● COMPITO ASSEGNATO 1:
Riassumi in due frasi il testo sulla seconda fase del colonialismo italiano.
● COMPITO ASSEGNATO 2:
Per favore, scrivi il seguito del testo sulla seconda fase del colonialismo italiano, cominciando subito dopo la sua ultima frase.

● TESTO ESTRATTO:
------

La seconda fase del colonialismo italiano

LA SECONDA FASE DEL COLONIALISMO ITALIANO

La fine dell’Ottocento, in Italia, si contraddistinse per una una profonda crisi politica e sociale che, avviata dalla caduta di Crispi in seguito alla sconfitta di Adua (momento culminante della Guerra di Abissinia: gli Italiani subirono una pesante sconfitta, che arrestò per molti anni le ambizioni coloniali sul corno d’Africa), aveva visto in rapida successione una buona affermazione delle sinistre nelle elezioni del 1897, ma una dura repressione delle manifestazioni popolari contro il carovita. Le forze politiche di destra, contraddistinte da una potente volontà autoritaria, arrivarono all’ipotesi di esautorare il Parlamento. Le nuove elezioni (giugno 1900) ribadirono tuttavia l’affermazione delle sinistre, e in particolare dei socialisti. Il vero protagonista della nuova stagione politica italiana fu senz’altro Giolitti, presidente del Consiglio (fatta eccezione per due brevi interruzioni) fino al 1914.

Diversi furono i limiti che caratterizzarono la politica giolittiana: da una parte mancò un disegno lineare di trasformazione strutturale del sistema industriale, dall’altra, sul terreno delle riforme e della democratizzazione della vita sociale, fu adottato un atteggiamento che potremmo definire ambiguo. Il fronte imprenditoriale, a partire dal 1910 (anno in cui fu istituita Confindustria), assunse posizioni intransigenti nei confronti delle organizzazioni operaie e dei continui scioperi che caratterizzavano quel periodo, mentre il Partito Socialista appariva ancora fortemente lacerato tra due posizioni estreme e inconciliabili. Lo scontro interno si consumò infine nel 1912, durante il congresso di Reggio Emilia, quando prevalsero nuovamente i rivoluzionari, mentre gli esponenti della destra furono espulsi per aver sostenuto la decisione del governo di muovere guerra alla Libia nell’ottobre del 1911.

Cresceva intanto una retorica e imponente propaganda nazionalista, improntata sul colonialismo, all’interno del Paese, animata in particolare da Enrico Corradini (scrittore e politico, senatore del Regno d’Italia nella XXVI legislatura). Essa lamentava con vigore il ruolo subalterno dell’Italia nello scacchiere internazionale, invitando a una forte politica di espansione coloniale. Nel 1910 venne fondata l’Associazione Nazionalista Italiana (partito politico che ha rappresentato un’espressione politico-organizzativa del nazionalismo italiano, sorta a Firenze nel dicembre 1910), mentre gli atteggiamenti nazionalisti e bellicisti si estesero ben oltre le ristrette cerchie intellettuali in cui erano sorti, conquistando consensi crescenti soprattutto tra le classi medie, le quali in quegli anni avevano visto diminuire il loro potere d’acquisto.

------

● DATI DISPONIBILI:
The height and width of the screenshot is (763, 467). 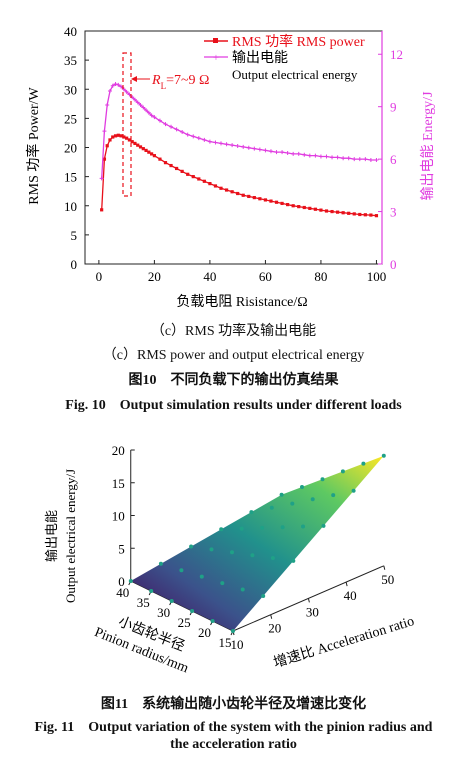 What do you see at coordinates (134, 79) in the screenshot?
I see `annotation-arrowhead` at bounding box center [134, 79].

------

● RISPOSTA 1:
Dopo la profonda crisi politica e sociale di fine Ottocento, avviata dalla caduta di Crispi in seguito alla sconfitta di Adua, il vero protagonista della nuova stagione politica italiana fu Giolitti, presidente del Consiglio fino al 1914, la cui politica ebbe però diversi limiti. Intanto cresceva nel Paese una propaganda nazionalista improntata sul colonialismo, animata in particolare da Enrico Corradini; nel 1910 veniva fondata l'Associazione Nazionalista Italiana, e gli atteggiamenti nazionalisti e bellicisti conquistavano consensi crescenti soprattutto tra le classi medie.

● RISPOSTA 2:
Tale mosaico di posizioni, insieme alla pressioni di gruppi industriali e finanziari (in particolare il cattolico Banco di Roma), spinse Giolitti a optare per un intervento militare in Libia, in una congiuntura internazionale che appariva favorevole. Difatti, dopo la seconda crisi marocchina (crisi di Agadir, determinata nel 1911 dall’opposizione tedesca al tentativo della Francia di instaurare un protettorato proprio sul Marocco), Gran Bretagna e Francia, le quali avevano ormai consolidato i propri domini nel Mediterraneo, lasciarono di fatto “via libera” all’occupazione italiana di determinati territori propri dell’Impero Ottomano, compresa la Libia. Verso di essa si erano progressivamente rivolte le pretese coloniali dell’Italia da quando la Francia aveva esteso il proprio controllo sulla Tunisia nel 1881.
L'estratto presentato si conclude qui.